On the inside of one of the stall doors in the Hark’s gleaming marble men’s room, someone has posted a short Bible verse, entitled “the Great White Throne”. The throne in question is, presumably, where God sits in heaven, although, given its placement, one could be forgiven for having other ideas. However annoying it is to be subject to proselytization while sitting on the toilet, one has to give this Campus Crusader points for wit.

Unfortunately, the verse also struck a nerve for me this week: when my first semester 1L grades came out, nothing could have captured my emotions more appropriately than the image of my life being flushed down the toilet while I prayed for mercy from on high.

My grades are low. Spectacularly low. Lower than needed to fill out the curve. Lower than the lowest circle of Dante’s hell, where Lucifer thrashes Judas around in his mouth for eternity. At least Judas doesn’t worry about where he’s going to be working come 2L summer. From where I’m standing, spending forevermore being shredded by the Devil’s teeth doesn’t seem so bad.

Experience has taught me just how desperate this situation is. Some years ago, when I was working for a mid-sized law firm none of you have heard of, I wiled away an afternoon browsing through associates’ bios. When I was done with the Boston office, I’d move on to the branches: first Worcester, then Nashua, New Hampshire. Lo and behold, the Nashua branch of this forgotten little firm contained a graduate of the majestic Harvard Law School.

How could this be? I wondered. Surely, one does not turn down the opportunities afforded by HLS and move to Nashua for quality of life reasons: its sole distinction is that it contains the greatest concentration of strip malls per square kilometer in south-central northern New England.
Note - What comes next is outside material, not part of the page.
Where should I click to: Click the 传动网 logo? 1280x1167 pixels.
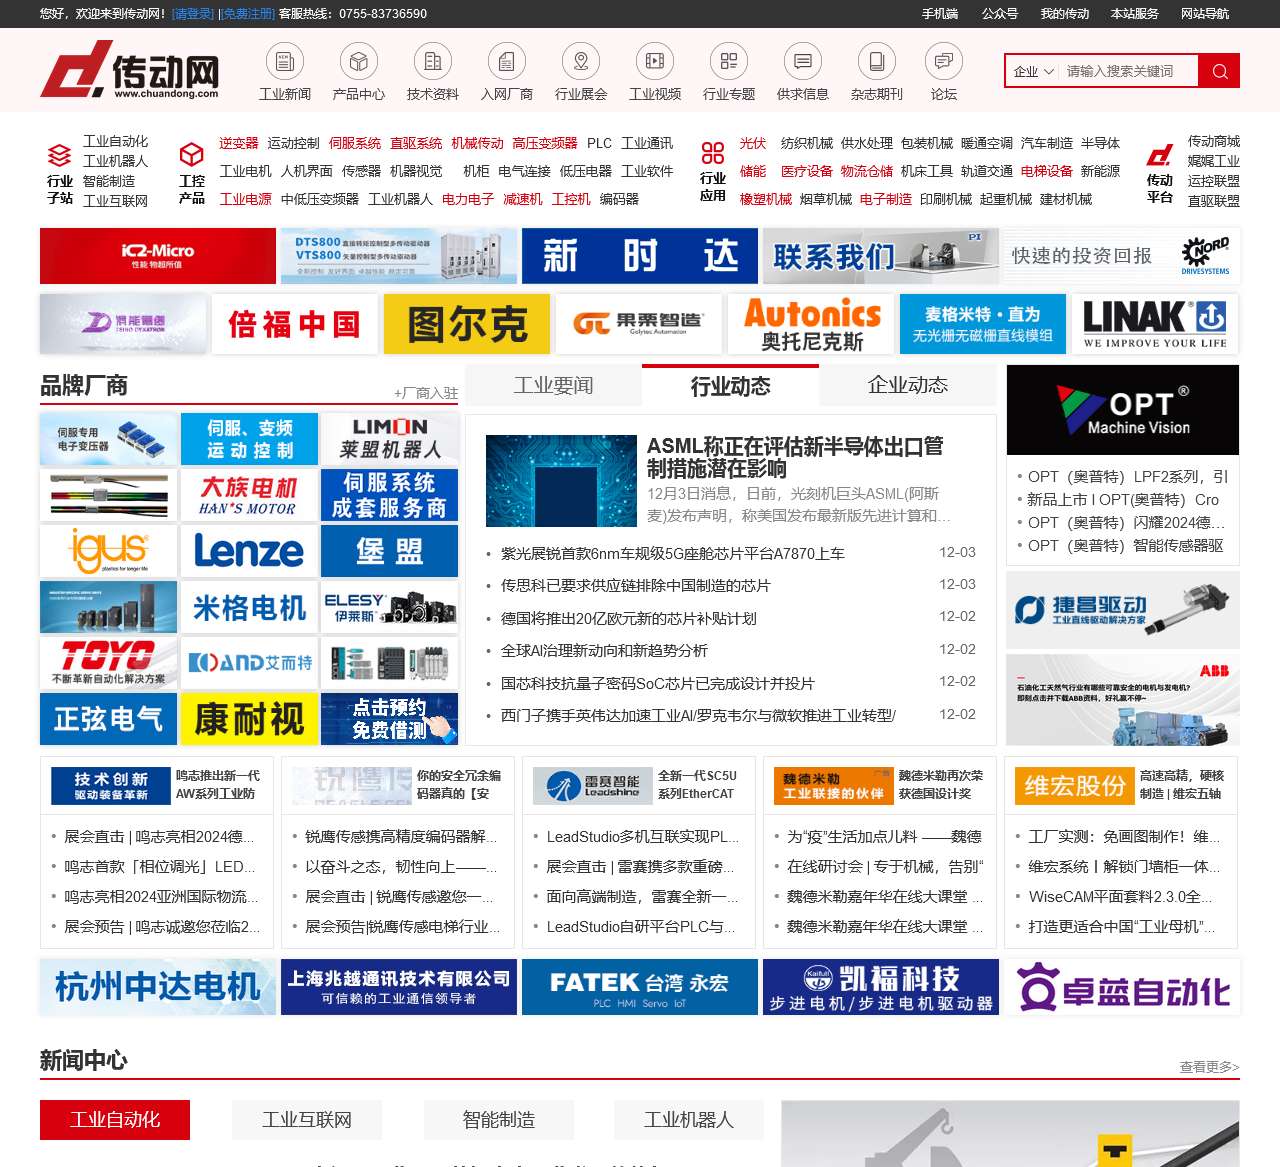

And then it dawned on me: among the hundreds of brilliant people accepted every year into the elite ranks of HLS, all but one are stupid relative to someone else – and one is stupider than everyone else. Someone has to be the worst of the best.

The pedagogically crucial, divinely-ordained grading curve would not have it any other way. Classmates, I humbly admit: I am this year’s sacrificial lamb.

And so, resigned, I accept my lot. Once, dreams of clerkships, judgeships, mayoralities, and principalities danced in my head. But now, Nashua branch, I prostrate myself before you. Please, please give me a job. I am on two journals, and, I swear, neither of them is Unbound. I was on my middle school track team for one semester and, well, how fast can an ambulance go?

I will lower myself to any level of moral turpitude: I know you were behind the electoral fraud that cost Ron Paul 15 crucial primary votes last month, and I don’t care. Expanding gun ownership rights for ex-cons? Sounds like a heartwarming pro bono opportunity to me. Live free or die, right? No, don’t worry about me wrestling with ethical outrage: that kind of thing is for people who understand highfalutin philosophy-talk. Look at my grades! I surely don’t.

I will even return to Harvard, tail between my legs, and beg law review editors to consider your firm’s advantages over Wachtell and Cravath; you might only be able to pay associates enough to afford a Tercel, but what use is that Lamborghini or Maybach when they can’t park it anywhere near the Cartier store on Fifth Avenue during rush hour? Not even their chauffeurs or their personal shopping assistants can pull that off.

Wait, what? What do you mean you took that kid from the bottom of the class at Stanford? Something about US News? I guess I’ll have to consider my options.

I could always start over in another subject – let’s take art. There’s a great program at Ringling College (the one that trains artists, not clowns). I’d have my career in court even if it means I’m only sketching lawyers! My Legislation and Regulation notes may be nothing but a series of intricately crafted doodles, but they ought to make a strong start to my portfolio.

And if not – well, maybe the sort of law I’m looking for exists outside the airy abstractions of judges’ chambers. Maybe to truly understand the Chevron doctrine, I need to work at an actual Chevron.

If all else fails, I can always clean toilets. Aren’t lawyers basically society’s cleanup crew, anyway? Plus, I’m fairly certain the janitor’s guild doesn’t ask for transcripts. Mop and bucket in hand, I will finally be secure in a career, despite my evident slackerdom; I will sit on my Great White Throne, the Fresh Prince of laissez-faire. But before I go that far, I have a question for you Sears Prize winners: do any of you need a chauffeur? Or a personal shopping assistant?